Excerpted passage:
Wednesday, December 2, 2015

A Challenging Path to Fix the Rat's Nest: i.e. Syria/Iraq, & Ted Cruz Personality

Thomas Friedman, who has studied the Middle East for at least 35 years, and written extensively on the subject played bare the challenges any policy must overcome to be successful at establishing a peaceful state of Iraq and Syria.  And the two are very much intertwined.

"But to sustainably destroy ISIS, you need to understand three things: 1) It is the product of two civil wars; one was between moderate and extremist Sunnis and the other was between Sunnis and Shiites. And they feed each other. 2) The only way to defeat ISIS is to minimize the struggle between Sunnis and Shiites and strengthen the fighting capacity of moderate Sunnis against extremist ones. And 3) the fight has to be led by Arabs and Muslims but strongly backed by America, the E.U. and, yes, Russia."

"To sustainably defeat ISIS you need a mutually reinforcing coalition. You need Saudi Arabia and the leading Sunni religious powers to aggressively delegitimize ISIS’s Islamist narrative. You need Arab, Kurdish and Turkish ground troops — backed by U.S. and NATO air power and special forces, with Russia’s constructive support — to uproot ISIS door to door."

Source excerpt:
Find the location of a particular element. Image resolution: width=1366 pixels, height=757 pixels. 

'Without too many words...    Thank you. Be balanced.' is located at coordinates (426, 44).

Instruction A:
In the blog post on Syria and Iraq, which two civil wars produced ISIS?
Instruction B:
Please return, word for word, the part of the blog post on Syria and Iraq that begins at the words "A Challenging Path" and stops after "very much intertwined.".

Task output A:
One between moderate and extremist Sunnis, and one between Sunnis and Shiites.

Task output B:
A Challenging Path to Fix the Rat's Nest: i.e. Syria/Iraq, & Ted Cruz Personality

Thomas Friedman, who has studied the Middle East for at least 35 years, and written extensively on the subject played bare the challenges any policy must overcome to be successful at establishing a peaceful state of Iraq and Syria.  And the two are very much intertwined.